Make Me An Island – If You Care A Little Bit About Me
Permitam-lhe que ele desarrume a memória e que, por uma história de nada – ou
de tudo? – ponha o Joe Dolan a rodar.
Um café de província, Alfeizerão, junto a uma bomba de gasolina, uma bomba de
gasolina da Mobil, que não era como as bombas de gasolina que o imaginário dos
filmes americanos lhe transmitiu.
Duas, três mesas, uma jukebox a um canto, todas as sextas-feiras do último mês,
de quase quarenta meses de tropa, dez tostões na ranhura da jukebox e o Make
Me An Island do Joe Dolan a cantar no sonolento café, 2, 3 gins
tónicos a completar o cenário.
Ele que até à data, depois de um milhão de gin-tónicos – chapelada a Mr.
Humphrey Bogart – bebidos, em muitos e diversos bares, uns rascas, outros a
armar ao fino, terá sempre na memória o sabor daqueles gins.
As circunstâncias fazem milagres e ele sabe que os gins eram merdosos e
aproveita para citar Nuno Júdice: nada nos faz reviver melhor o
passado do que um cheiro que em tempos lhe esteve associado.
É isso.
O gin era marca Bols, a água tónica era Canada Dry,
o limão não tinha casca, o dono do café aproveitava as cascas para os martinis,
o gelo tirava-o das paredes da geladeira dos gelados Olás, mas
nada, que Joe Dolan e o seu Make Me An Island, o saber que, em
passo de corrida, o findar da tropa se aproximava não fizessem esquecer.
Terminou a tropa ao bater do meio-dia de 30 de Setembro de 1970.
Apanhou a camioneta azul da carreira dos Claras, chegou a
casa, pegou na Aida e zarpou para Os Perús, à Praça do Chile,
frango assado, no dizer do escritor e jornalista Rui Cardoso Martins, os
melhores frangos assados do mundo, uma garrafa de tinto Aliança,
pudim flan, Antiqua, em balão aquecido, se faz favor, e ala
que se faz tarde para o 3º anel da Luz, que ainda não era Catedral, ver o
Glorioso espetar 8 a 1 no Olimpija, uma rapaziada que em Liubilana, na 1º mão
da 1ª eliminatória da Taça dos Clubes Campeões Europeus, tinha cometido a
soberba proeza de empatar a um golo.
Para o informe ficar como deve ser:
O árbitro foi o Sr. Queudeville do Luxemburgo e o Glorioso alinhou com José
Henrique na baliza, Malta da Silva, Humberto Coelho, Zeca e Toni (Barros entrou
aos 80 m), Jaime Graça, Matine, Simões (capitão), Artur Jorge, Torres e
Eusébio.
O treinador era o inglês Jimmy Hagan, o garagista.
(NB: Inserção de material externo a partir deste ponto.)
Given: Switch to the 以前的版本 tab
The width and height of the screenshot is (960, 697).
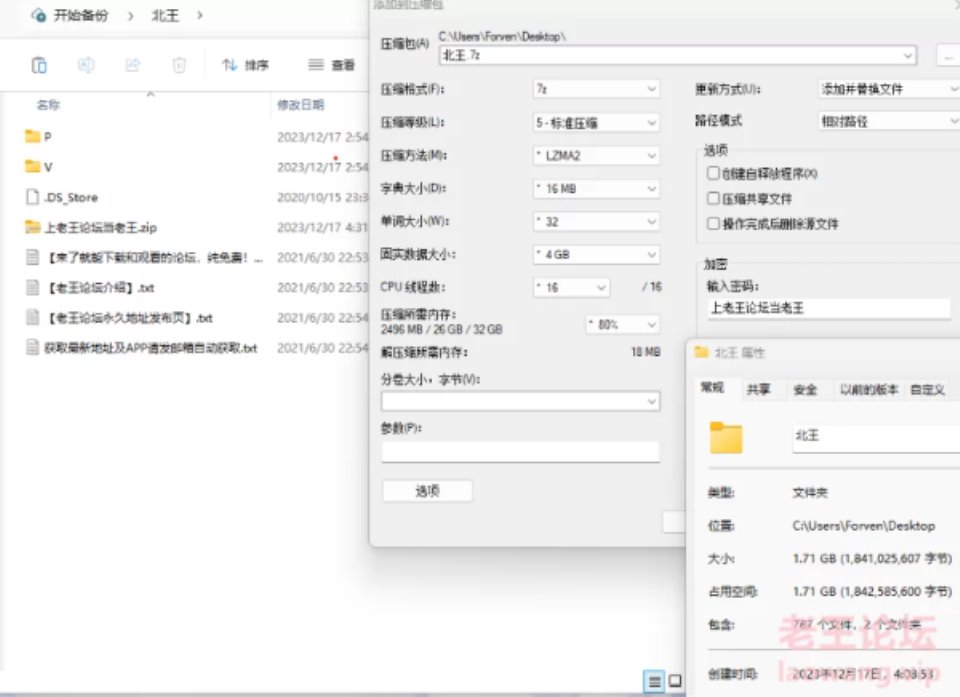Looking at the screenshot, I should 867,388.
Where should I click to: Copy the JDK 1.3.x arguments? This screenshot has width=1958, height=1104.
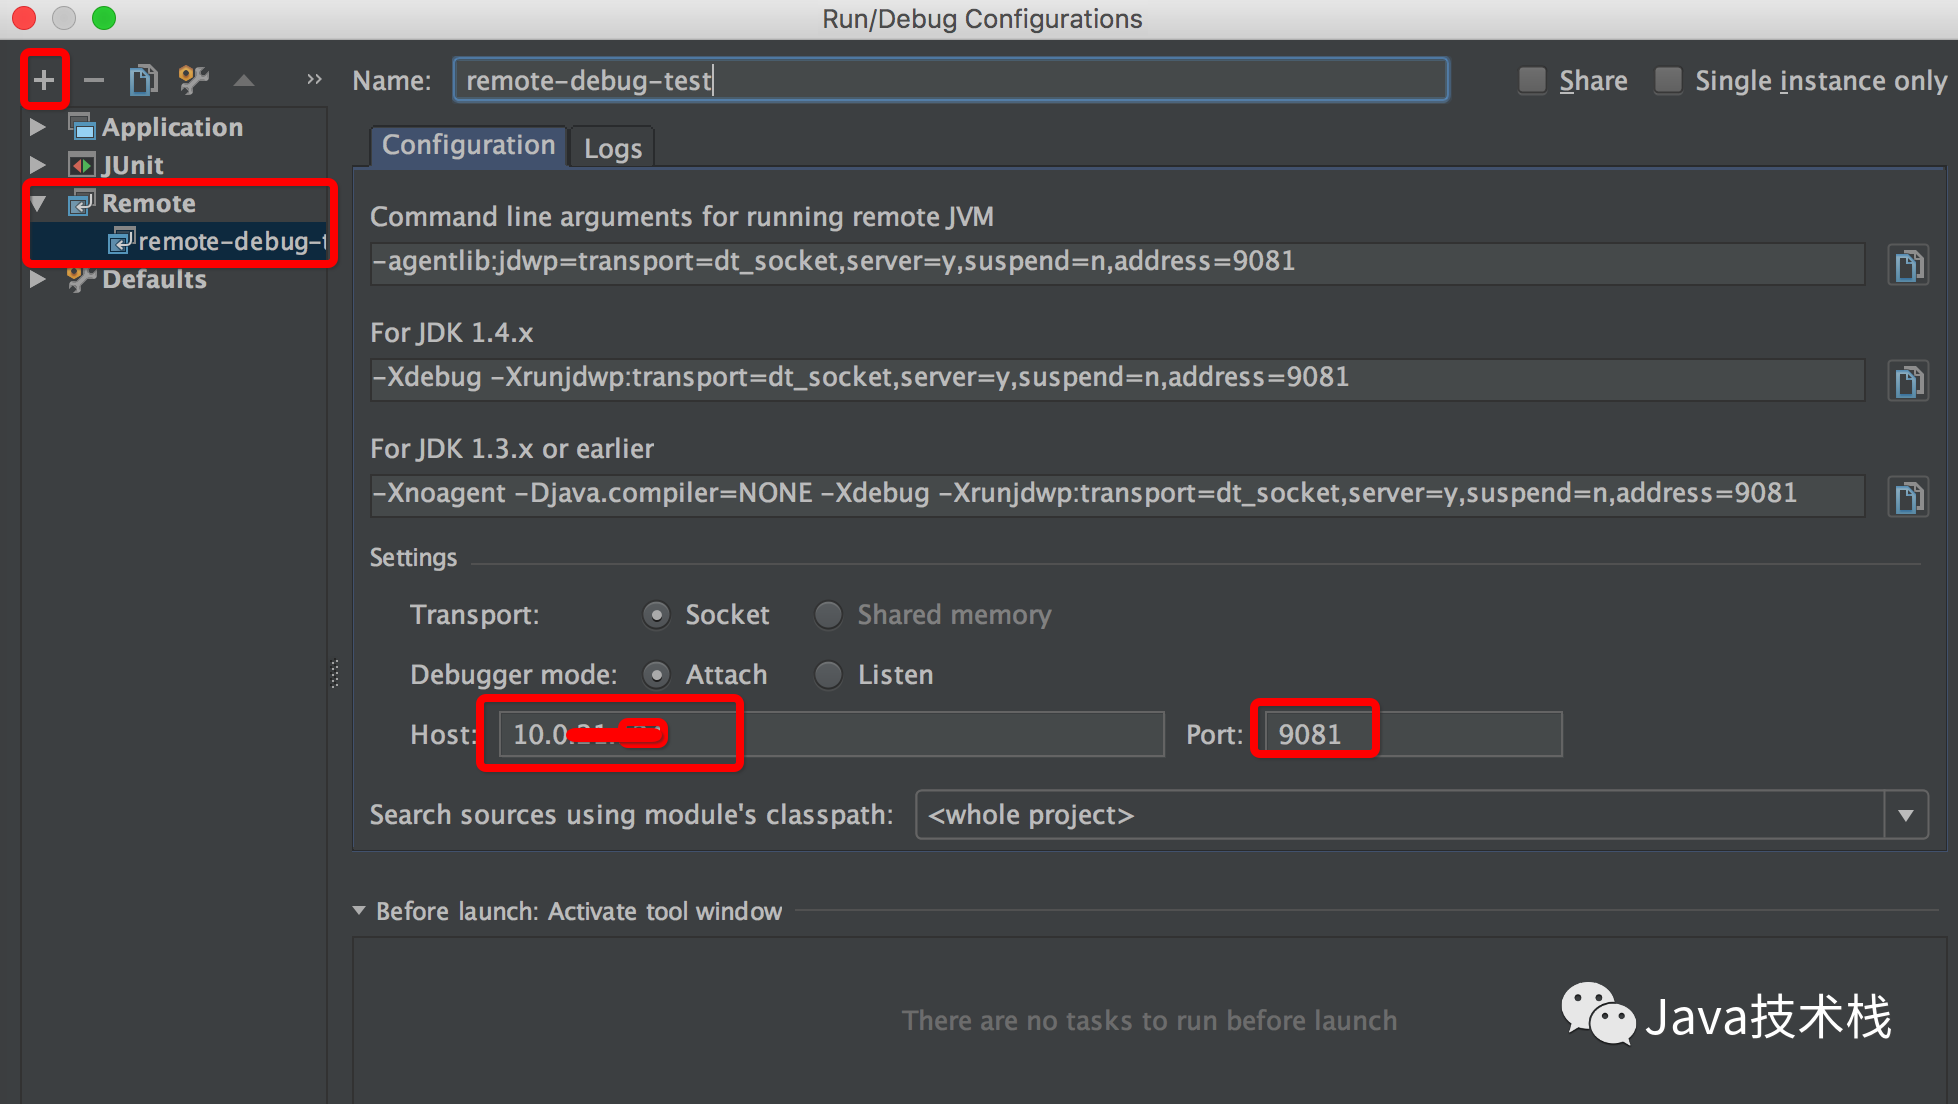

O pantera negra meteu 5 golos, Zeca, Artur Jorge, Jaime Graça, completaram o
placard.
Na jukebox de um café de província, junto a uma bomba de gasolina, Joe Dolan
acabou de soltar os últimos versos take me and break me and make me an
island, I'm yours.
Ainda sente o último gole de gin antes de se pôr a caminho para o último
recolher do dia, no RI 5 das Caldas da Rainha, a mesma porta de armas por onde,
42 meses depois, por um 16 de Março, um grupo de militares saiu, a caminho de
Lisboa, para aquilo que, ainda hoje, ninguém sabe explicar muito bem o que foi.
Um ensaio para o 25 de Abril, dizem os que pormaiores querem abreviar.
Sing again, Joe!
2 comentários:
Era outro mundo!
Tempos lentos, também difíceis, deixando marcas, memórias. Não lembrar o que almocei ontem mas ter imagens nítidas do que passou há longos e longos anos.